- Born: 1932 Liège, Belgium
- Died: 25 January 2019 (aged 86–87) Uccle, Belgium
- Occupations: Actress Writer

= Anne Marev =

Belgian actress and writer (1932–2019)

Anne Marev (1932 – 25 January 2019) was a Belgian actress and writer.

==Biography==
Marev studied comedy at the Royal Conservatory of Liège, and founded the Théâtre de l'Etuve. She began her career at the Théâtre de Poche and the Théâtre National de la Communauté Française in Brussels. For nearly fifty years, she acted at these two theatres as well as The Public Theater, Infini Théâtre, Théâtre du Méridien, and the Théâtre Compagnie Yvan Baudouin - Lesly Bunton. She was most successful in the play Madame Marguerite at The Public Theater in 1995, directed by Thierry Salmon.

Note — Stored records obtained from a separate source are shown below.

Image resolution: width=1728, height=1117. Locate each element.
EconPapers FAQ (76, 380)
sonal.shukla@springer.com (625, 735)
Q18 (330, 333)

Marev also acted in numerous movies, such as Lendemains qui chantent (1985), The King's Daughters (2000), and Odette Toulemonde (2006).

In television, she played the role of Mira Van Poucke in Season 2 of Septieme Ciel Belgique.

In addition to her acting career, Marev was a journalist for RTBF's cultural program "Charivari" from 1972 to 1975.

Anne Marev died on 25 January 2019 at the age of 86.